WHAT YOU ARE ASKED TO DO:
Copy out the full set of records. Keep every word the same.

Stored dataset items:
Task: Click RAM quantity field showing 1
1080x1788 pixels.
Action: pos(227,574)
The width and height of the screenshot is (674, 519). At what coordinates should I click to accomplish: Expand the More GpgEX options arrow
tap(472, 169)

ANSWER TO THE PROBLEM:
Task: Click RAM quantity field showing 1
1080x1788 pixels.
Action: pos(227,574)
The width and height of the screenshot is (674, 519). At what coordinates should I click to accomplish: Expand the More GpgEX options arrow
tap(472, 169)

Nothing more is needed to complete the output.